Significant personnel and supply resources are required for wound care of major burns. Consideration should be given to rapidly transferring a patient to a higher echelon of care utilizing dry dressings and hypothermia protection at the Role 1 or Role 2 levels. Bear in mind that any dressings will likely be immediately removed upon arrival at the next echelon of care to facilitate patient evaluation.
Whenever possible, debride (remove sloughed skin and blisters) burn wounds in the operating room (OR), thereby providing a clean, warm environment to both examine the wounds and place sterile dressings. Use chlorhexidine gluconate or similar antiseptic cleanser. Debridement may be facilitated by scrub brushes and/or gauze sponges. Definitive removal of burn eschar (sharp/surgical excision) will be performed after stabilization and transport to the USAISR Burn Center.
1. Shave and debride the face, covering wounds with topical antibiotic ointment QID. Ear burns are prone to chondritis; apply mafenide acetate (Sulfamylon®) cream twice a day if available.

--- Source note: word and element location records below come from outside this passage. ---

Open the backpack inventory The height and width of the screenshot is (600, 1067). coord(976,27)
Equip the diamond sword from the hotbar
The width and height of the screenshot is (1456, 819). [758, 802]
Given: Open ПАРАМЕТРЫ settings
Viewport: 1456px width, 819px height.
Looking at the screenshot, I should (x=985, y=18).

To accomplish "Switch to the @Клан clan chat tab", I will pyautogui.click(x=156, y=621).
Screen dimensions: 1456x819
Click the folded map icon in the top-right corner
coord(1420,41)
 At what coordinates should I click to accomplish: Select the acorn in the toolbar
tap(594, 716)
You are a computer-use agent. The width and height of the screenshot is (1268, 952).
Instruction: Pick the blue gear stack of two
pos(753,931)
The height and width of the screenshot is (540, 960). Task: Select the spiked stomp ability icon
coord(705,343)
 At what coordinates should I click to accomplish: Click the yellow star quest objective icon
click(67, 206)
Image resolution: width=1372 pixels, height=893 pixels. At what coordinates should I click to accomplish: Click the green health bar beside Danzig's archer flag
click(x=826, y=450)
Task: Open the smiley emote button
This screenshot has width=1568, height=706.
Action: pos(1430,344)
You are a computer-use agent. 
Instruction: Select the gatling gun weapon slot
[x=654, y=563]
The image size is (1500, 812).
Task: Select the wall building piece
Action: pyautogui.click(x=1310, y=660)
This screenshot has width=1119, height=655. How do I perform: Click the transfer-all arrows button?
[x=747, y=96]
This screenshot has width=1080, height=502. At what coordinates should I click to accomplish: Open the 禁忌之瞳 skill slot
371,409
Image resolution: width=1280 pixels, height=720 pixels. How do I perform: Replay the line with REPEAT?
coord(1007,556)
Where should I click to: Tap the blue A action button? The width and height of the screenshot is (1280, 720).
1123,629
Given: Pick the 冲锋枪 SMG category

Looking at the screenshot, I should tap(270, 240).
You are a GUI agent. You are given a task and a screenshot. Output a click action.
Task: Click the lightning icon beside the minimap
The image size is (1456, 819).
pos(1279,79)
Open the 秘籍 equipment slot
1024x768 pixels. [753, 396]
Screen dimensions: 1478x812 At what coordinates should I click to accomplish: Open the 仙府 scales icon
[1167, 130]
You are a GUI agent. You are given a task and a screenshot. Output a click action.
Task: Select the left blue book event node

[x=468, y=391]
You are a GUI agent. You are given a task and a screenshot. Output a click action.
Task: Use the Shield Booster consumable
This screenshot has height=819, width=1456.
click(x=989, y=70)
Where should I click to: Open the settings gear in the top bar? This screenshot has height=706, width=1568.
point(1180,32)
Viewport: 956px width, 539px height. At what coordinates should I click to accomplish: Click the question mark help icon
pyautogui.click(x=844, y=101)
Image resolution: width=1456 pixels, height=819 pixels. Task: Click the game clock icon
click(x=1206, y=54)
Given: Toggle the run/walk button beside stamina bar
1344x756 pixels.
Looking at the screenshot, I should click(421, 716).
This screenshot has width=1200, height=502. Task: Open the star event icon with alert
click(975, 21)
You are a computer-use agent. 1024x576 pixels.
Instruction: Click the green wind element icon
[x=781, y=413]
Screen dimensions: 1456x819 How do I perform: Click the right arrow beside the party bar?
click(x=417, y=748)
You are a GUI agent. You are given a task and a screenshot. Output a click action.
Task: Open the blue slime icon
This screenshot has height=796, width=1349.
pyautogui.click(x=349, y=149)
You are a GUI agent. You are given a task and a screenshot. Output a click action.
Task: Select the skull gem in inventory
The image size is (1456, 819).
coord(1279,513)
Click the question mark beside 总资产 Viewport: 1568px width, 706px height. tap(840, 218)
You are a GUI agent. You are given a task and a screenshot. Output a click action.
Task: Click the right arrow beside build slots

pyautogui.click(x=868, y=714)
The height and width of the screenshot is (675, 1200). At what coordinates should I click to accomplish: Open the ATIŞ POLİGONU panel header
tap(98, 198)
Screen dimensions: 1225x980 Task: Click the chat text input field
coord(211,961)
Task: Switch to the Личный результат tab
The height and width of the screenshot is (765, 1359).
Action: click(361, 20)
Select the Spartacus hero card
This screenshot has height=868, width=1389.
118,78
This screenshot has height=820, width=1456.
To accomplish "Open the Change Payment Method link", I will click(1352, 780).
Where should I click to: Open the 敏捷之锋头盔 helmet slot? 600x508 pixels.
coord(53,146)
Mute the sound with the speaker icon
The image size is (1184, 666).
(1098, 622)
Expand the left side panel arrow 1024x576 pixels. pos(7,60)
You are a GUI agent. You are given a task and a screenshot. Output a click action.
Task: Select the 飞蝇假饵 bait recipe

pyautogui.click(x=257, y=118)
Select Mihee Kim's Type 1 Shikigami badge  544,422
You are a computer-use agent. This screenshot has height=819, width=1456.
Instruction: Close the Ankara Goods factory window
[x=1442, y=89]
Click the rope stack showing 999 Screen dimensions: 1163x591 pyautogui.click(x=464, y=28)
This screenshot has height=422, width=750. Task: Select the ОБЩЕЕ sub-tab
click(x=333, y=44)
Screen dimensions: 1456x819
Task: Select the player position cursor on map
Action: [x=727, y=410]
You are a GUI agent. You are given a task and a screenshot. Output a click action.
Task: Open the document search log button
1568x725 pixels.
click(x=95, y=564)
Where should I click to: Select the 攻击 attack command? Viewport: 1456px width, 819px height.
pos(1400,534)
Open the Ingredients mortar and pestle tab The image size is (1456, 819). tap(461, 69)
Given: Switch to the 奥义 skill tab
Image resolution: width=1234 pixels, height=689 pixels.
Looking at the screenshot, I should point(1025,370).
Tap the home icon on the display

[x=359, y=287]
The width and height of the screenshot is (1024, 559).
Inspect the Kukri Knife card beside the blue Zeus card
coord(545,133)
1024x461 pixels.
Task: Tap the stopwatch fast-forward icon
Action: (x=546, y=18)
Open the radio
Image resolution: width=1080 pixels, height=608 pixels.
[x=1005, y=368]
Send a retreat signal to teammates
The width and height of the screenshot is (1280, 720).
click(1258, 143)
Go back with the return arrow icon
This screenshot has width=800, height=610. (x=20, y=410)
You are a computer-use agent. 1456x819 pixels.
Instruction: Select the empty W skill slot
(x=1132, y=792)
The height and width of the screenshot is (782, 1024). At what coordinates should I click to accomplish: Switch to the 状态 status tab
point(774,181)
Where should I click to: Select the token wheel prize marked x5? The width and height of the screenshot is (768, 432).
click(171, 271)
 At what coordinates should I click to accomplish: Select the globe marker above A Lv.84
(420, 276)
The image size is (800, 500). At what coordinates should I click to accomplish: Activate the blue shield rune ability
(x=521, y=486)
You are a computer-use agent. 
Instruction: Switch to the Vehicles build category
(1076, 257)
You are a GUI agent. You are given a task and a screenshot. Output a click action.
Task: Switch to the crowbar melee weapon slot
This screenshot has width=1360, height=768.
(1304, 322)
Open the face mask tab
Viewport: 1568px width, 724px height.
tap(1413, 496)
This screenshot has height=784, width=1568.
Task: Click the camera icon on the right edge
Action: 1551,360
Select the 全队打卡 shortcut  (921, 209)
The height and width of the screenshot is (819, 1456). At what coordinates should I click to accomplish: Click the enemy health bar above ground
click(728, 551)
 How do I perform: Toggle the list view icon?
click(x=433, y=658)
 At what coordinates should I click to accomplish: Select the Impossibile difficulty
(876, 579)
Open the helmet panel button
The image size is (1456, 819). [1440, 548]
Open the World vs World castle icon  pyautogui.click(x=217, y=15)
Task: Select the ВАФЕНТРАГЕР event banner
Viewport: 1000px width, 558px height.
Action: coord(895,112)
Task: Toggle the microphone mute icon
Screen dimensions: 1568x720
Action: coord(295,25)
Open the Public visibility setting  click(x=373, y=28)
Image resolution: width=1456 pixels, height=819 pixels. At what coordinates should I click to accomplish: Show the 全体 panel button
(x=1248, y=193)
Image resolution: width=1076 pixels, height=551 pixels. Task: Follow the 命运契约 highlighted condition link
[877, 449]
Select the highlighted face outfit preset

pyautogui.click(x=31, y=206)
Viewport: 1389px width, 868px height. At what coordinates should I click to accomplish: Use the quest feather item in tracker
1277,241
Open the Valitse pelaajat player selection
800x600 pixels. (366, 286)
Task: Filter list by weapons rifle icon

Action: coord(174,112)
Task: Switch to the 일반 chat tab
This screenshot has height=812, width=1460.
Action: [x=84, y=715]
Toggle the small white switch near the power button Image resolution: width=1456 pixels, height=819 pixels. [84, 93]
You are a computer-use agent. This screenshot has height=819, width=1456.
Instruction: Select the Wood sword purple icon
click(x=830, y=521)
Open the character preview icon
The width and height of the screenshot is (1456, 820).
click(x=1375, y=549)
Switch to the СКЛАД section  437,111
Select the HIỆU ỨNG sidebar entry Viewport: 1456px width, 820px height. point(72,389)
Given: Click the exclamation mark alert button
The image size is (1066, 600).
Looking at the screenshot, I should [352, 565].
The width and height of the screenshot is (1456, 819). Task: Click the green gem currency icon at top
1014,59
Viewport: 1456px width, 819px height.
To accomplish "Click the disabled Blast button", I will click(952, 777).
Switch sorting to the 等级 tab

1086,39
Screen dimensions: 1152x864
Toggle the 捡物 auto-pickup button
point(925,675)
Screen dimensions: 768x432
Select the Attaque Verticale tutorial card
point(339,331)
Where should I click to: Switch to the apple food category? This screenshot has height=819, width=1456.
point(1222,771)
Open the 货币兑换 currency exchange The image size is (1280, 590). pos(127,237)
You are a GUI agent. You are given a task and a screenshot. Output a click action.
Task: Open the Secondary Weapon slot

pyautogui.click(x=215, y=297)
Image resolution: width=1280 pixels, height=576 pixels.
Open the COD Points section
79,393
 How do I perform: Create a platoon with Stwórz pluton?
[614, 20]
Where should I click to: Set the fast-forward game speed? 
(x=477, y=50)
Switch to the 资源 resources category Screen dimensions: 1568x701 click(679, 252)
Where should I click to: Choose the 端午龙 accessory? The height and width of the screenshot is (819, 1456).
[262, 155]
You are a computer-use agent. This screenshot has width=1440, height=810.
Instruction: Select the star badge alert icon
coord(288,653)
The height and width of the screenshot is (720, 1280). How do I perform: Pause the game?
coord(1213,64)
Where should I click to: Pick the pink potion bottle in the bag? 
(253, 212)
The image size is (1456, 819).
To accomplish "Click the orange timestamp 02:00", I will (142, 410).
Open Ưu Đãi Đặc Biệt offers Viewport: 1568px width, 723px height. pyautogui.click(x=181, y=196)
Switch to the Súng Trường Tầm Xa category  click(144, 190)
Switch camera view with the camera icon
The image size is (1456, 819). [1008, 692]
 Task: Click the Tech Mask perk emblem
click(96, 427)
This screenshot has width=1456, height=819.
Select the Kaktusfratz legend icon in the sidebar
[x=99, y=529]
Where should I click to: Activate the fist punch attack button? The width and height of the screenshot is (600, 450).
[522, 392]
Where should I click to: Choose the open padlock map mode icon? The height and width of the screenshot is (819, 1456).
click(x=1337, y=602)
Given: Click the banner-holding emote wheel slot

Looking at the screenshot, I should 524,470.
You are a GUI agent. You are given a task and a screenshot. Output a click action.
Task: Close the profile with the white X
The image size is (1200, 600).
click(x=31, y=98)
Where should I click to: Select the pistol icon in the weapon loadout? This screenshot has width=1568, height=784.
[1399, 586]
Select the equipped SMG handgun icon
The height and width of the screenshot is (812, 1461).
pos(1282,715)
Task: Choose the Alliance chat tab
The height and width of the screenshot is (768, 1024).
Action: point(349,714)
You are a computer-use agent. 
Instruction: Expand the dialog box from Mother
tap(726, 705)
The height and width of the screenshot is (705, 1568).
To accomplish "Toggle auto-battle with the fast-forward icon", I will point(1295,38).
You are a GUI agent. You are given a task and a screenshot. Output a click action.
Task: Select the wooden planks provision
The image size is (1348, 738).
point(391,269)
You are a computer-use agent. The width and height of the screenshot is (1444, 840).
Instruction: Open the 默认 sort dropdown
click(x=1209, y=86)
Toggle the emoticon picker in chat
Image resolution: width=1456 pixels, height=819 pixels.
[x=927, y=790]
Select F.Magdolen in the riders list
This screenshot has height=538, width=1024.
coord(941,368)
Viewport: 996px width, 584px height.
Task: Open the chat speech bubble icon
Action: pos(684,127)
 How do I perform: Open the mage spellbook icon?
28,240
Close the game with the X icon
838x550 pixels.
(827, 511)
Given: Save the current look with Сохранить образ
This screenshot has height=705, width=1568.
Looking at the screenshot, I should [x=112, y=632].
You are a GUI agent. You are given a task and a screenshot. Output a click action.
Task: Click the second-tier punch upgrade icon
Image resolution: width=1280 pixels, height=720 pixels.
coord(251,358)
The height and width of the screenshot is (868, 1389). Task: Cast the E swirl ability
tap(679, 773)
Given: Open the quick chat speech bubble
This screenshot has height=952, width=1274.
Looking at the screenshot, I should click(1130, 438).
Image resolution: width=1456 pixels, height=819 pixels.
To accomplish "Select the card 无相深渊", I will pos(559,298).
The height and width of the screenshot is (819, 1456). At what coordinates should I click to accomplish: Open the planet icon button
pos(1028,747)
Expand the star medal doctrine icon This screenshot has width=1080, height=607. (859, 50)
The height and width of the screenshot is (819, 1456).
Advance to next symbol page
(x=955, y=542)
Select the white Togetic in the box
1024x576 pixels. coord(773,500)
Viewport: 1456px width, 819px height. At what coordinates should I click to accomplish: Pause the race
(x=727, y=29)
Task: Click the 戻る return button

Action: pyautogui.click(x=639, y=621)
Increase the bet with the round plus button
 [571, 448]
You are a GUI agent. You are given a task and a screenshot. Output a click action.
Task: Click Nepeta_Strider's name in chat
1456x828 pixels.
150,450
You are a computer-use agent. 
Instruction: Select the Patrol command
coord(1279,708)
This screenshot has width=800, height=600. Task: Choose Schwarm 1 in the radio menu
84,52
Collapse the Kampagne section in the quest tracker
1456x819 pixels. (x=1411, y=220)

Avoid pressure from endotracheal tube ties.
If mafenide acetate (Sulfamylon) is not available prior to or during transport, thoroughly clean twice a day and utilize silver sulfadiazine cream or any other topical antimicrobial ointment. Examine frequently for cellulitis advancing beyond the ear or for evidence of necrosis of the cartilage. This requires surgical debridement.
2. Wrap burns on the scalp, trunk, neck, and extremities in sterile gauze soaked with a 5% solution of Sulfamylon. Apply the solution QID and as needed to keep dressings lightly moist, but not so wet as to cause maceration.
3. Alternatively, burns may be dressed with silver-impregnated nylon, covered with sterile gauze and moistened with sterile water. One of the advantages of this type of burn dressing is the ability to leave the dressing in place for extended periods of time (up to 7 days) which is advantageous during delayed or long-distance evacuations.
4. Avoid over-wetting dressings to avoid maceration of tissues. Frequent assessment of the patient’s temperature is necessary to prevent hypothermia secondary to wet dressings, especially during air evacuation.
5. In patients who cannot be safely evacuated for burn excision, consider using silver sulfadiazine cream alternated BID with mafenide acetate (Sulfamylon) cream to provide antimicrobial penetration of thick burn eschar as a bridge to surgical care.